Segundo o Instituto Brasileiro de Petróleo e Gás (IBP), de 2020 a 2023, a atividade ilegal gerou um prejuízo de R$ 100 milhões no transporte de cargas no estado.

Reforço na segurança

Foto: Divulgação/MJSP

E para reprimir a onda de violência no Rio Solimões, a Justiça do Amazonas determinou, na última sexta (10), que o Governo Estadual tome providências contra os ataques de piratas dos rios em Coari. Entre os pontos abordados na decisão está o aumento do efetivo em 40 militares, além do que já está lotado atualmente em Coari, no prazo de seis meses; a disponibilização para a PM em Coari, no mínimo, de duas lanchas rápidas, equipadas com dois motores de alta potência, equipamentos de comunicação, suportes para armamentos de grosso calibre e sistema de blindagem, com prazo máximo de seis meses.

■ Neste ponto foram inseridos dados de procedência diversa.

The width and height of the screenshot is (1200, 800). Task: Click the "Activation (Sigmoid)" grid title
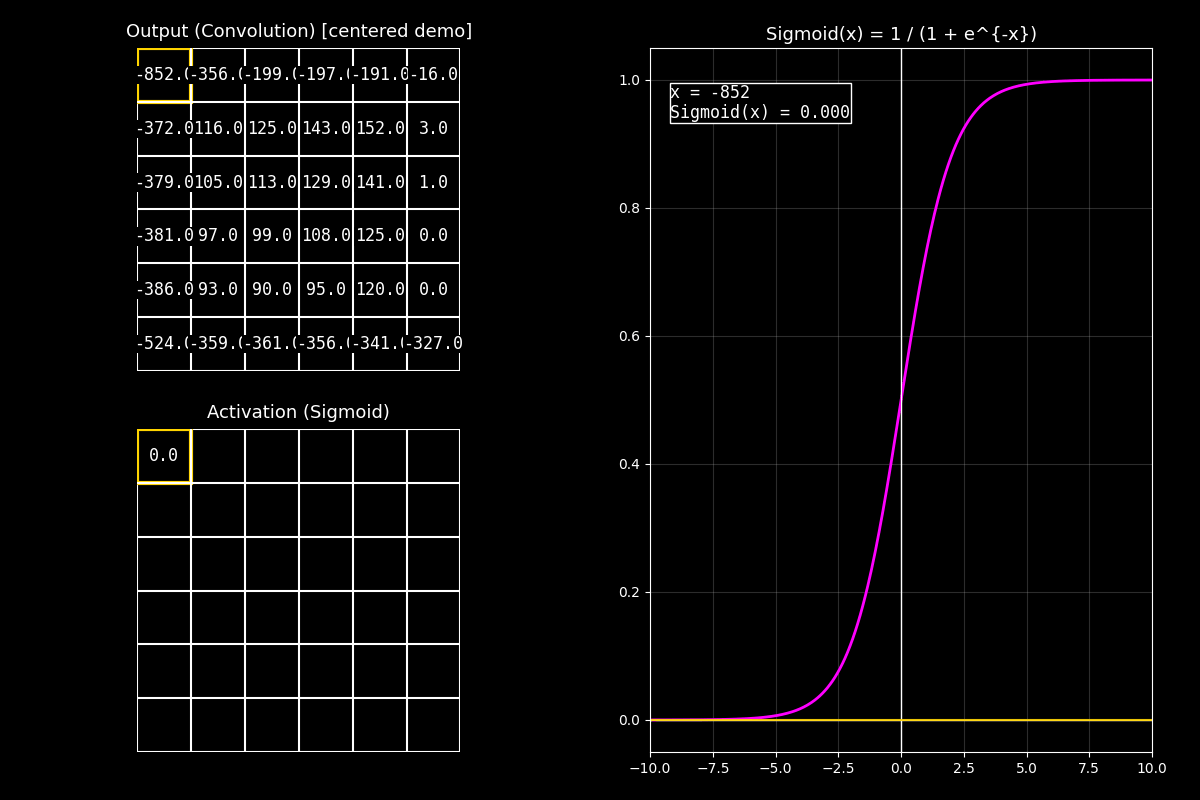click(x=298, y=413)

Também consta a manutenção e disponibilização de cota de combustível mensal adequado para as 13 viaturas — seis carros e sete motocicletas — e da lancha rápida do 5º BPM; a também disponibilização para a PM de duas carretinhas para transporte das lanchas rápidas; e a disponibilização para o 5º BPM de armamentos não letais suficientes para a preservação da ordem pública na localidade.

Estratégias de segurança

Foto: Divulgação

Como estratégia para combater a criminalidade no Estado, por meio do investimento do Governo do Amazonas, as Forças de Segurança a partir de ações das Policiais Militar e Civil têm aumentado o patrulhamento nos rios com apoio de lanchas blindadas e armamentos de grosso calibre, além de abordagens permanentes a partir das Bases Fluviais Arpão 1 e 2, Tiradentes e a Governador Paulo Pinto Nery, que estão instaladas em Coari, Barcelos, Santo Antônio do Içá e em Itacoatiara, onde as ações impactam diretamente nos municípios adjacentes.

De acordo com a secretaria, as ações nos últimos quatro anos geraram danos ao crime superiores a R$ 2,9 bilhões, sejam, com apreensões de entorpecentes, embarcações, minério, caças e pescado. Durante esse período cerca de 3.225 prisões foram registradas e mais de 25.715 mil munições e 1.806 armas de diversos calibres, dentre eles submetralhadoras e fuzis foram apreendidos.

Além disso, as Forças de Segura ganharam reforço no efetivo com o chamamento de 1.704 aprovados em concursos da área de Segurança Pública. A ação representa um investimento do estado de R$ 12 milhões por mês. Os aprovados prestaram concurso em 2022, 11 anos após último certame para as forças de segurança realizado pelo Estado.

Por Portal da Navegação, via portal EM TEMPO.